Les photographies du journaliste britannique Heny Buckley seront retrouvées quant à elles en 2007 par sa famille dans sa maison de Sitges.
A toutes ces anecdotes s'ajoute désormais celle de la Boite Rouge, qualifié de « dernier grand trésor photographique de la Guerre d'Espagne », plus de 5000 négatifs volontairement dissimulés par leur auteur, le photographe catalan Antoni Campañà.
La Boite rouge enrichit donc la représentation iconographique de ce conflit, connu pour être la « première guerre visuelle » couverte dans le monde entier par des reporters de toute nationalité. Trois hommes, le journaliste Plàcid Gracia-Planas, l'historien Arnau Gonzàlez i Vivalta, le photographe David Ramos nous expliquent la démarche de Campañà , choisissent dans tous ses clichés et commentent ceux qui illustreront l'ouvrage, du début des années 30 à la post-guerre en Catalogne.
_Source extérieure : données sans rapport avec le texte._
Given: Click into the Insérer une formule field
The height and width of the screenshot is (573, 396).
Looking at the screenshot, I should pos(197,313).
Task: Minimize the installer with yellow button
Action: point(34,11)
En 1936, Antoni Campañà est un photographe pictorialiste reconnu, proche de l'ARC (Action Républicaine de Catalogne), nationaliste de centre gauche. Il saisit la rue, l'effervescence, la vie quotidienne, les rassemblements politiques, les obsèques de Durruti, les bombardements, les hommes, les femmes, les enfants, la déroute. Lors de la Retirada, il rebrousse chemin, est protégé par Ortiz Echagüe (le fondateur de Seat), échappe à l'épuration et poursuit son travail de photographe auprès de revues renommées, ou oeuvre comme publicitaire. Mais il cache soigneusement ses photographies prises entre 36 et 39 (et ne les détruit pas), susceptibles comme bien d'autres d'être envoyées à Salamanque pour la répression politique. Il les dissimule aussi pour oublier cette guerre qui l'a épuisé et traumatisé. Ces clichés ne serviront donc à personne, jusqu'à ce que la famille ne les exhume récemment au fond d'un garage, protégés dans deux boites rouges.
Les clichés sont beaux, il font revivre, comme le dit très justement
Michel Lefebvre dans la préface ce « bref été de l'anarchie » à Barcelone.
Je remercie les Editions du Seuil pour l'envoi de cet ouvrage très apprécié reçu dans le cadre d'une Opération Masse critique, et j'invite ceux qui le pourraient à se rendre au MUME, El Museo Memorial del Exilio de Catalogne qui lui consacre une exposition intitulée « Antoni Campañà. le lendemain de la Retirada: Portbou, 1939 », du 10 avril 2021 au 26 septembre 2021.